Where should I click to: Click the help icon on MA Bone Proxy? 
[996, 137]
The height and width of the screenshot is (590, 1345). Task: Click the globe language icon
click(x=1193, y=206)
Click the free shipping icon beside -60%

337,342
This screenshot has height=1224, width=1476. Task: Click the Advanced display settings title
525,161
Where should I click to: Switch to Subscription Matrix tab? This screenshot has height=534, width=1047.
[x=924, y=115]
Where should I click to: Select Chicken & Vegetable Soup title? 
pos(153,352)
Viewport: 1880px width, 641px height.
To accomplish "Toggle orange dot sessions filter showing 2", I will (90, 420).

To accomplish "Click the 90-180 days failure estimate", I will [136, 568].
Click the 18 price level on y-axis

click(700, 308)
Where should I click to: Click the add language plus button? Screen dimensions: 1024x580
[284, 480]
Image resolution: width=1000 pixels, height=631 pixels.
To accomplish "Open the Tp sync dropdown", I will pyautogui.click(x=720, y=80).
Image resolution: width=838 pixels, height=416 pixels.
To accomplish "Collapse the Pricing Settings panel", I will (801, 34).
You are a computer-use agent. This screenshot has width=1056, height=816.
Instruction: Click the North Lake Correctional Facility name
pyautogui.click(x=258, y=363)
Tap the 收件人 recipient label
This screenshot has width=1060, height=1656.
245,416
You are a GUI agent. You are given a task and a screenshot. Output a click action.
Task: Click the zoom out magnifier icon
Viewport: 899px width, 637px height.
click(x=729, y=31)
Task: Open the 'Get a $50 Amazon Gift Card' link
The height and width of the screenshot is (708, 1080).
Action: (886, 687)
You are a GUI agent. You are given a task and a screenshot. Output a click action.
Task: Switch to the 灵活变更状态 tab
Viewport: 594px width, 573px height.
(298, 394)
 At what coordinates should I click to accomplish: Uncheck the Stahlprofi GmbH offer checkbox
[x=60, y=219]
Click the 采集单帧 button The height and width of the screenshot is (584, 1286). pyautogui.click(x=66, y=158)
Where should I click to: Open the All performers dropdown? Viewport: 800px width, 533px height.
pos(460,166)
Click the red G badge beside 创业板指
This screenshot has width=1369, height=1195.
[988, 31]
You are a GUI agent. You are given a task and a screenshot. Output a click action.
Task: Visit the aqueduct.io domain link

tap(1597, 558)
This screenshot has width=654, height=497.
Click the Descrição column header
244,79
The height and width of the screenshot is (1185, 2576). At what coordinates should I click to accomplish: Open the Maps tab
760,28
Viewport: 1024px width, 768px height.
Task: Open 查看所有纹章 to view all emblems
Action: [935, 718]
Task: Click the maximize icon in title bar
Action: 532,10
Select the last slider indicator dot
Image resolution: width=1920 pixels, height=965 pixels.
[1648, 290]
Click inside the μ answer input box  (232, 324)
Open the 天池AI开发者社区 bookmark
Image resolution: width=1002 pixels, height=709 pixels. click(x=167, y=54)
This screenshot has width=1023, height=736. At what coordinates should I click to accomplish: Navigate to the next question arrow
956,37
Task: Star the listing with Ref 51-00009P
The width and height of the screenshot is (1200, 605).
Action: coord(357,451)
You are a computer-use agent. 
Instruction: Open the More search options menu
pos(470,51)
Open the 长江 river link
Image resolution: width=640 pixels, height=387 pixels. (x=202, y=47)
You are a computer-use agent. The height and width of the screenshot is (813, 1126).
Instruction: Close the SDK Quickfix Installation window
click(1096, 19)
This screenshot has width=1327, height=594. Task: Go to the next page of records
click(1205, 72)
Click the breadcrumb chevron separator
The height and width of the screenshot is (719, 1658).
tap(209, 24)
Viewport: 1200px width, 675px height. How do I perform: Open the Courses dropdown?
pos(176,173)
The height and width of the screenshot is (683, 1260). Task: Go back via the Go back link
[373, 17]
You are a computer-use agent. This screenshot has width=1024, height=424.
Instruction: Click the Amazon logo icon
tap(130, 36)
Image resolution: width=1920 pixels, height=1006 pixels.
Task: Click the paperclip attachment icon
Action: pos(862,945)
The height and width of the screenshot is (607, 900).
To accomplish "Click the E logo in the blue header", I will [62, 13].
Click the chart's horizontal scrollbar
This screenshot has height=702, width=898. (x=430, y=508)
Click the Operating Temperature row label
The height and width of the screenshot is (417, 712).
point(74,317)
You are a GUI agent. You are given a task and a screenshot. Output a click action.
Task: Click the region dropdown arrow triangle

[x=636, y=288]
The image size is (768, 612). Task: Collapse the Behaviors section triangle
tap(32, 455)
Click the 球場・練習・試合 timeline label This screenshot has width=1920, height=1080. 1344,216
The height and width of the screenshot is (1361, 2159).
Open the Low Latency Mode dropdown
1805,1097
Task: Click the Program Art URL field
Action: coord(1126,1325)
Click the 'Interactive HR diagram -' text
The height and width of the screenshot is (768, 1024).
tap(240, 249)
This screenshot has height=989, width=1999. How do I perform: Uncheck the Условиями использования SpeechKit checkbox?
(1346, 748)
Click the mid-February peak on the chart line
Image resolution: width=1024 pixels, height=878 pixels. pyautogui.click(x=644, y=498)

════

Assignment: All of the lines above should be returned exactly as written.

Exercise response:
Where should I click to: Click the help icon on MA Bone Proxy? 
[996, 137]
The height and width of the screenshot is (590, 1345). Task: Click the globe language icon
click(x=1193, y=206)
Click the free shipping icon beside -60%

337,342
This screenshot has height=1224, width=1476. Task: Click the Advanced display settings title
525,161
Where should I click to: Switch to Subscription Matrix tab? This screenshot has height=534, width=1047.
[x=924, y=115]
Where should I click to: Select Chicken & Vegetable Soup title? 
pos(153,352)
Viewport: 1880px width, 641px height.
To accomplish "Toggle orange dot sessions filter showing 2", I will (90, 420).

To accomplish "Click the 90-180 days failure estimate", I will [136, 568].
Click the 18 price level on y-axis

click(700, 308)
Where should I click to: Click the add language plus button? Screen dimensions: 1024x580
[284, 480]
Image resolution: width=1000 pixels, height=631 pixels.
To accomplish "Open the Tp sync dropdown", I will pyautogui.click(x=720, y=80).
Image resolution: width=838 pixels, height=416 pixels.
To accomplish "Collapse the Pricing Settings panel", I will (801, 34).
You are a computer-use agent. This screenshot has width=1056, height=816.
Instruction: Click the North Lake Correctional Facility name
pyautogui.click(x=258, y=363)
Tap the 收件人 recipient label
This screenshot has width=1060, height=1656.
245,416
You are a GUI agent. You are given a task and a screenshot. Output a click action.
Task: Click the zoom out magnifier icon
Viewport: 899px width, 637px height.
click(x=729, y=31)
Task: Open the 'Get a $50 Amazon Gift Card' link
The height and width of the screenshot is (708, 1080).
Action: (886, 687)
You are a GUI agent. You are given a task and a screenshot. Output a click action.
Task: Switch to the 灵活变更状态 tab
Viewport: 594px width, 573px height.
(298, 394)
 At what coordinates should I click to accomplish: Uncheck the Stahlprofi GmbH offer checkbox
[x=60, y=219]
Click the 采集单帧 button The height and width of the screenshot is (584, 1286). pyautogui.click(x=66, y=158)
Where should I click to: Open the All performers dropdown? Viewport: 800px width, 533px height.
pos(460,166)
Click the red G badge beside 创业板指
This screenshot has width=1369, height=1195.
[988, 31]
You are a GUI agent. You are given a task and a screenshot. Output a click action.
Task: Visit the aqueduct.io domain link

tap(1597, 558)
This screenshot has width=654, height=497.
Click the Descrição column header
244,79
The height and width of the screenshot is (1185, 2576). At what coordinates should I click to accomplish: Open the Maps tab
760,28
Viewport: 1024px width, 768px height.
Task: Open 查看所有纹章 to view all emblems
Action: [935, 718]
Task: Click the maximize icon in title bar
Action: 532,10
Select the last slider indicator dot
Image resolution: width=1920 pixels, height=965 pixels.
[1648, 290]
Click inside the μ answer input box  (232, 324)
Open the 天池AI开发者社区 bookmark
Image resolution: width=1002 pixels, height=709 pixels. click(x=167, y=54)
This screenshot has width=1023, height=736. At what coordinates should I click to accomplish: Navigate to the next question arrow
956,37
Task: Star the listing with Ref 51-00009P
The width and height of the screenshot is (1200, 605).
Action: coord(357,451)
You are a computer-use agent. 
Instruction: Open the More search options menu
pos(470,51)
Open the 长江 river link
Image resolution: width=640 pixels, height=387 pixels. (x=202, y=47)
You are a computer-use agent. The height and width of the screenshot is (813, 1126).
Instruction: Close the SDK Quickfix Installation window
click(1096, 19)
This screenshot has width=1327, height=594. Task: Go to the next page of records
click(1205, 72)
Click the breadcrumb chevron separator
The height and width of the screenshot is (719, 1658).
tap(209, 24)
Viewport: 1200px width, 675px height. How do I perform: Open the Courses dropdown?
pos(176,173)
The height and width of the screenshot is (683, 1260). Task: Go back via the Go back link
[373, 17]
You are a computer-use agent. This screenshot has width=1024, height=424.
Instruction: Click the Amazon logo icon
tap(130, 36)
Image resolution: width=1920 pixels, height=1006 pixels.
Task: Click the paperclip attachment icon
Action: pos(862,945)
The height and width of the screenshot is (607, 900).
To accomplish "Click the E logo in the blue header", I will [62, 13].
Click the chart's horizontal scrollbar
This screenshot has height=702, width=898. (x=430, y=508)
Click the Operating Temperature row label
The height and width of the screenshot is (417, 712).
point(74,317)
You are a GUI agent. You are given a task and a screenshot. Output a click action.
Task: Click the region dropdown arrow triangle

[x=636, y=288]
The image size is (768, 612). Task: Collapse the Behaviors section triangle
tap(32, 455)
Click the 球場・練習・試合 timeline label This screenshot has width=1920, height=1080. 1344,216
The height and width of the screenshot is (1361, 2159).
Open the Low Latency Mode dropdown
1805,1097
Task: Click the Program Art URL field
Action: coord(1126,1325)
Click the 'Interactive HR diagram -' text
The height and width of the screenshot is (768, 1024).
tap(240, 249)
This screenshot has height=989, width=1999. How do I perform: Uncheck the Условиями использования SpeechKit checkbox?
(1346, 748)
Click the mid-February peak on the chart line
Image resolution: width=1024 pixels, height=878 pixels. pyautogui.click(x=644, y=498)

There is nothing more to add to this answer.